**TRY IT**
In the entries below, find the line with "This screenshot has height=577, width=1200." and the line with "Given: Open reaction icons on Polakis comment". Reproduce those two lines and every line between them exactly, and nothing more.

**RECORD SET**
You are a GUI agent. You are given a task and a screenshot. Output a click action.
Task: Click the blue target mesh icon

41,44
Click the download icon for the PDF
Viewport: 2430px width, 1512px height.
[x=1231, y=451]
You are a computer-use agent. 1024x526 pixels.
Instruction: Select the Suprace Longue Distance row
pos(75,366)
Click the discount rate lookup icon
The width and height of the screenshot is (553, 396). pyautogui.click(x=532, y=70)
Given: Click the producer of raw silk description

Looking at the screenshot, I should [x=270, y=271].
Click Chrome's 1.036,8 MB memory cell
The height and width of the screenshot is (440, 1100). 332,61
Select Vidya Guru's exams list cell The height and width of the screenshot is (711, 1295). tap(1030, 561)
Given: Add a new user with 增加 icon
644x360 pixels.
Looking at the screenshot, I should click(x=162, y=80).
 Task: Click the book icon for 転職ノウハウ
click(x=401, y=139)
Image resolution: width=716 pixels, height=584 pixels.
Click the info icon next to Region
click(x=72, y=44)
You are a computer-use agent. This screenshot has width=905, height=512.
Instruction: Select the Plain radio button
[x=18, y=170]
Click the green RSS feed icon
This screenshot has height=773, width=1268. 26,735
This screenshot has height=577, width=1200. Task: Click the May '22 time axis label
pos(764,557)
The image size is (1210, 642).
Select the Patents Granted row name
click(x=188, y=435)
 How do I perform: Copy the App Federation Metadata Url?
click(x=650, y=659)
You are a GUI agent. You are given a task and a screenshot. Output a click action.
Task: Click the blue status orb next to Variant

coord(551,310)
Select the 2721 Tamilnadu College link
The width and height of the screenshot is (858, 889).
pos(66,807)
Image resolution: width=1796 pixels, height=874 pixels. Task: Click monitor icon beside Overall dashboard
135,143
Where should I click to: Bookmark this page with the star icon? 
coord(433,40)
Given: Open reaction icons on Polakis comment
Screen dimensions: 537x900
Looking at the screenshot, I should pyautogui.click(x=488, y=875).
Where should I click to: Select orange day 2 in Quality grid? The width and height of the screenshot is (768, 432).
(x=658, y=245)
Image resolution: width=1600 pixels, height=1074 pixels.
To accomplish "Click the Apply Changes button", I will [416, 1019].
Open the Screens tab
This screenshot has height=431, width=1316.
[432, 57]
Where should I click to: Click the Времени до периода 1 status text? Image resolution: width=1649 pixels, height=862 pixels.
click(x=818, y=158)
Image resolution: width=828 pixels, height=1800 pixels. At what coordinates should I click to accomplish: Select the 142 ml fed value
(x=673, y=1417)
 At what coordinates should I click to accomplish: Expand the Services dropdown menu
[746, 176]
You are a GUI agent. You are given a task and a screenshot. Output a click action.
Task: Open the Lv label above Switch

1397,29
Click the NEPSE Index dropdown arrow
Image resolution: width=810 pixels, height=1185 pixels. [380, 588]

**ANSWER SPACE**
This screenshot has height=577, width=1200. Task: Click the May '22 time axis label
pos(764,557)
The image size is (1210, 642).
Select the Patents Granted row name
click(x=188, y=435)
 How do I perform: Copy the App Federation Metadata Url?
click(x=650, y=659)
You are a GUI agent. You are given a task and a screenshot. Output a click action.
Task: Click the blue status orb next to Variant

coord(551,310)
Select the 2721 Tamilnadu College link
The width and height of the screenshot is (858, 889).
pos(66,807)
Image resolution: width=1796 pixels, height=874 pixels. Task: Click monitor icon beside Overall dashboard
135,143
Where should I click to: Bookmark this page with the star icon? 
coord(433,40)
Given: Open reaction icons on Polakis comment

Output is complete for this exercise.